> **Information**:
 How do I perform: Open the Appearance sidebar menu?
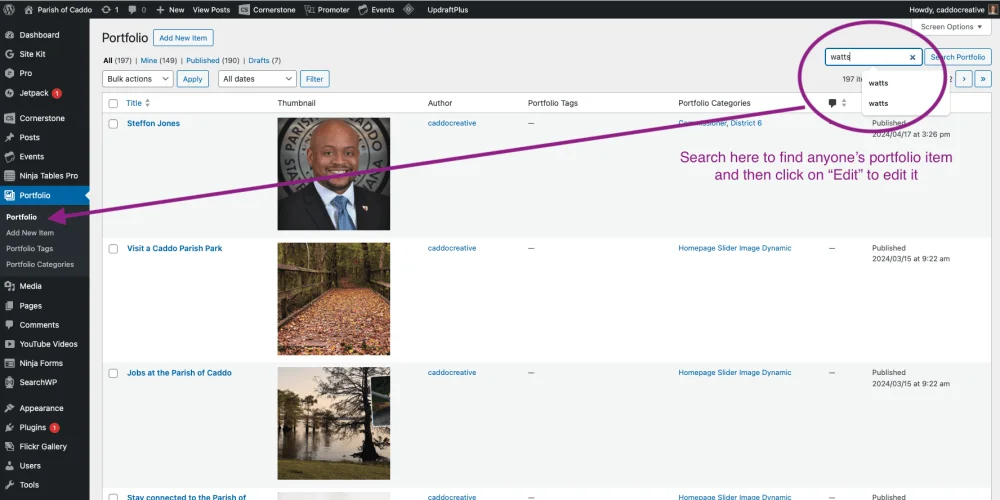[x=40, y=408]
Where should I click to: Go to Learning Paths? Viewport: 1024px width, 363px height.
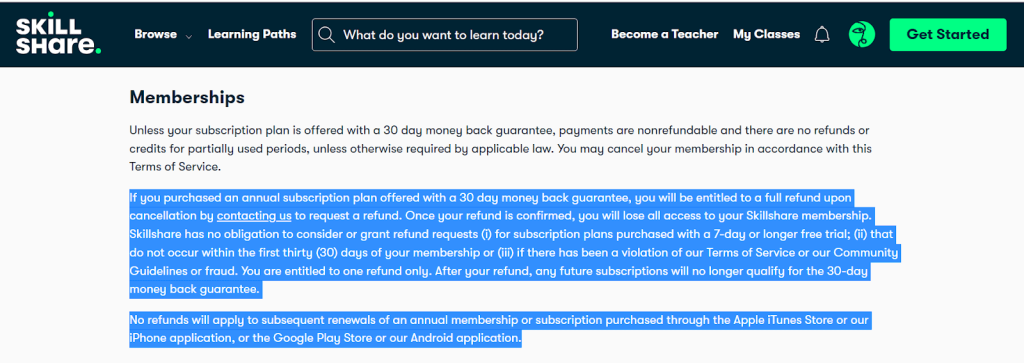[x=252, y=35]
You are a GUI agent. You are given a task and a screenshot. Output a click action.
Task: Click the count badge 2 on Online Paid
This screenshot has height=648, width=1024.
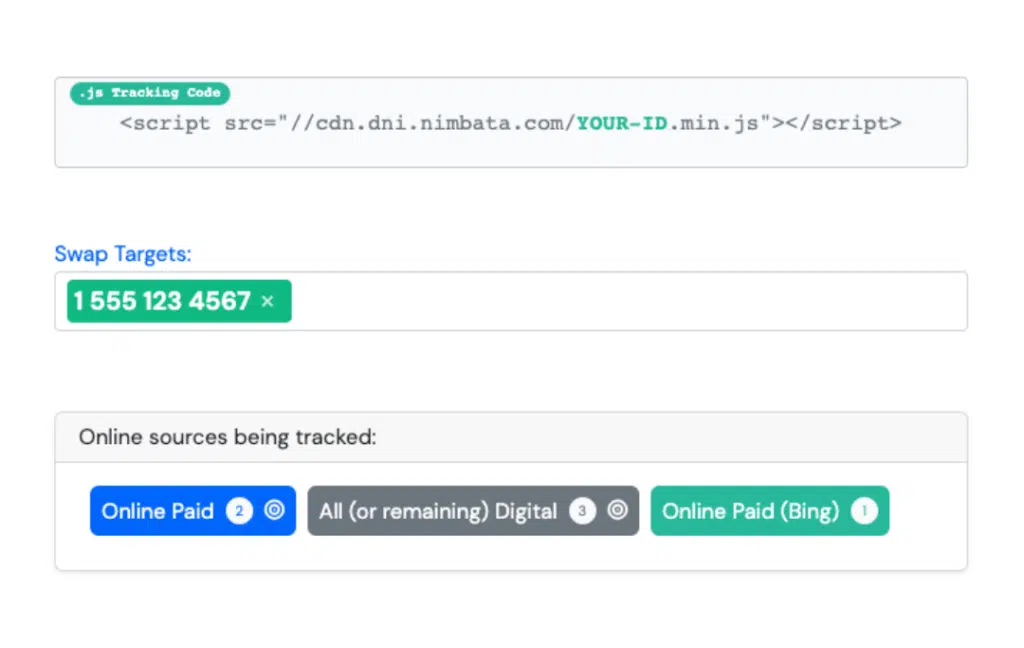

> **Your goal**: Reproduce, unchanged, each line between the one with "You are a GUI" and the last line of the material, both included; the pictures do not go in.

> **Output of the exercise**:
You are a GUI agent. You are given a task and a screenshot. Output a click action.
Task: Click the count badge 2 on Online Paid
This screenshot has height=648, width=1024.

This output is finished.